Farmington River Report 9/19/18: Better get out the scale…

I waited two years for yesterday. A day after a heavy rain where the river would be up and off-color but still wadeable; preferably late summer or fall; some cloud cover; with most anglers opting out of fishing. Classic streamer conditions. Huck a bug at the banks, strip away, and wait for that telltale thud from a bruiser brown.

I fished three spots in the permanent TMA, and while all of them produced (including a smallie, the farthest north on the Farmy I’ve ever caught one) the action was slow. Still, I made the command decision to stay away from the recently stocked areas in the hopes of trading numbers for size, and that’s what happened. All trout to net were over 18″, including my biggest of this year.

The method: target banks with a full sink line, a longer (7-8 feet) leader and a deer hair head fly to get some neutral buoyancy going. Black is the classic stained water streamer solution, but they wanted it bright yesterday (nothing on black or olive — they were into white, yellow and chartreuse). Every day is truly different.

The type of trout you measure in pounds instead of inches, this pig was sitting six feet off the bank in a foot-and-a-half of water. Second cast, first strip, and he rolled on it. Right away I could see he was a good fish. Taken on a yellow Zoo Cougar, and a worthy opponent in a 750+cfs flow. Wonder what’s in that tummy?DCIM100GOPROG0013068.



16 comments on “Farmington River Report 9/19/18: Better get out the scale…

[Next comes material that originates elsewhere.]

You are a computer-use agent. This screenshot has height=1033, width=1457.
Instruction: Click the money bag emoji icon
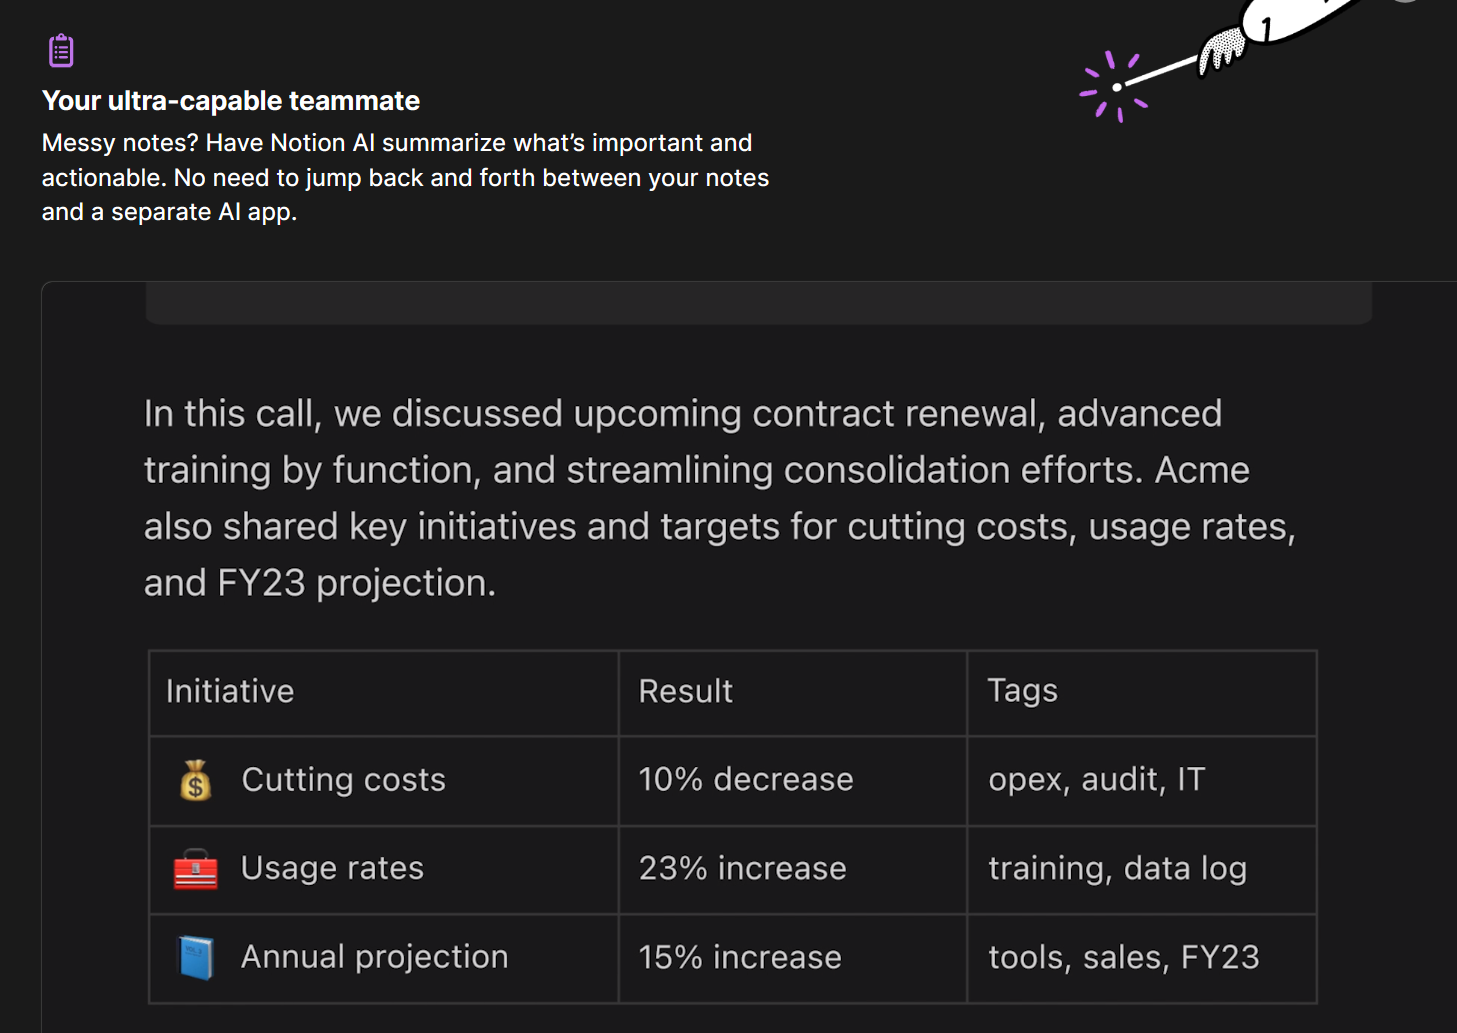[196, 780]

  1. Brian LabowskyB says:

    Congratulations on a real nice fish.

  2. Alton Blodgett says:


  3. Mike says:

    Bravo Steve, Great fish!

  4. Rowan Lytle says:

    BOOM! Excellent! Really wish I had been on the river yesterday or today!

  5. David says:

    Nice Brown, Greenwood pool?

  6. Greg says:

    Always wonder at what point do you switch from the black streamer to the light colored one

    • Steve Culton says:

      Great question. In this case, it was educated guesswork: I’m fishing spots that should hold fish, I’m not getting anything, maybe the water isn’t stained enough, I’ve fished for 45 minutes…so I got out of the pool, walked back to the head, and cycled through a second time with a chartreuse/white concoction. BANG! was the answer. I really don’t change streamers that often, since most of the time I’m confident that I’m fishing the right fly. As with Wednesday, there are exceptions.

  7. Steve says:

    Curious, do you always fish a full sink line with streamers? Must have been dragging bottom that shallow!

    • Steve Culton says:

      Hi Steve,

      No, I don’t always fish a full sink with streamers, and on Wednesday I didn’t touch the bottom once.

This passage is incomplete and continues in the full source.